■ Data section:
·····

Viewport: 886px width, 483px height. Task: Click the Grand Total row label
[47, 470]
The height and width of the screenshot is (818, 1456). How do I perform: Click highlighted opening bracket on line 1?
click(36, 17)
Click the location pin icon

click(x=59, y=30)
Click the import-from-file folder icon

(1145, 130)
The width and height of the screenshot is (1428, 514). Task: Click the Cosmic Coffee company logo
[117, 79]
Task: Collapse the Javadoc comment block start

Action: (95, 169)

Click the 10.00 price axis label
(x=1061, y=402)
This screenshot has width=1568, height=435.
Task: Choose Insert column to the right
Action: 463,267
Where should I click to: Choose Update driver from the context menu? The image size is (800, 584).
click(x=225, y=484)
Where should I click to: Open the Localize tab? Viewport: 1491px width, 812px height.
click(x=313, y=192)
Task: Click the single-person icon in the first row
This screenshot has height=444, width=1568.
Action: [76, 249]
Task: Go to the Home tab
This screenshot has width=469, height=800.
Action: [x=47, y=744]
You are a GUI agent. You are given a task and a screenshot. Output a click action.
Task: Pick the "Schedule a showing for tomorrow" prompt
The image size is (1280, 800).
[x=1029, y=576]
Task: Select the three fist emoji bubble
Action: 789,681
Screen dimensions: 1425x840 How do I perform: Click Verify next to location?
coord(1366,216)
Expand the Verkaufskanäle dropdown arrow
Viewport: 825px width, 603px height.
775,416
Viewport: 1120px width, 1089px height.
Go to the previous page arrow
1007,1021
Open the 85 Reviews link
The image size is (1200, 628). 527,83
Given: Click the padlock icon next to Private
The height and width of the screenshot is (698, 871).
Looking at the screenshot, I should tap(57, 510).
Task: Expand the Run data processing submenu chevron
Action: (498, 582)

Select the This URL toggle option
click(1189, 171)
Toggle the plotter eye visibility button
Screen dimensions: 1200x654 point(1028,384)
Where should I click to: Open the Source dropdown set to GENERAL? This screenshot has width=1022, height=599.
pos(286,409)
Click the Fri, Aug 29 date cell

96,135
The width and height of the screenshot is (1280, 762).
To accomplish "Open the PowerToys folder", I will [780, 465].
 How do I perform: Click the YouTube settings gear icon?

·····

■ To do: Extract every record. Keep wording exact.

■ Written answer:
Viewport: 886px width, 483px height. Task: Click the Grand Total row label
[47, 470]
The height and width of the screenshot is (818, 1456). How do I perform: Click highlighted opening bracket on line 1?
click(36, 17)
Click the location pin icon

click(x=59, y=30)
Click the import-from-file folder icon

(1145, 130)
The width and height of the screenshot is (1428, 514). Task: Click the Cosmic Coffee company logo
[117, 79]
Task: Collapse the Javadoc comment block start

Action: (95, 169)

Click the 10.00 price axis label
(x=1061, y=402)
This screenshot has width=1568, height=435.
Task: Choose Insert column to the right
Action: 463,267
Where should I click to: Choose Update driver from the context menu? The image size is (800, 584).
click(x=225, y=484)
Where should I click to: Open the Localize tab? Viewport: 1491px width, 812px height.
click(x=313, y=192)
Task: Click the single-person icon in the first row
This screenshot has height=444, width=1568.
Action: [76, 249]
Task: Go to the Home tab
This screenshot has width=469, height=800.
Action: [x=47, y=744]
You are a GUI agent. You are given a task and a screenshot. Output a click action.
Task: Pick the "Schedule a showing for tomorrow" prompt
The image size is (1280, 800).
[x=1029, y=576]
Task: Select the three fist emoji bubble
Action: 789,681
Screen dimensions: 1425x840 How do I perform: Click Verify next to location?
coord(1366,216)
Expand the Verkaufskanäle dropdown arrow
Viewport: 825px width, 603px height.
775,416
Viewport: 1120px width, 1089px height.
Go to the previous page arrow
1007,1021
Open the 85 Reviews link
The image size is (1200, 628). 527,83
Given: Click the padlock icon next to Private
The height and width of the screenshot is (698, 871).
Looking at the screenshot, I should tap(57, 510).
Task: Expand the Run data processing submenu chevron
Action: (498, 582)

Select the This URL toggle option
click(1189, 171)
Toggle the plotter eye visibility button
Screen dimensions: 1200x654 point(1028,384)
Where should I click to: Open the Source dropdown set to GENERAL? This screenshot has width=1022, height=599.
pos(286,409)
Click the Fri, Aug 29 date cell

96,135
The width and height of the screenshot is (1280, 762).
To accomplish "Open the PowerToys folder", I will [780, 465].
 How do I perform: Click the YouTube settings gear icon?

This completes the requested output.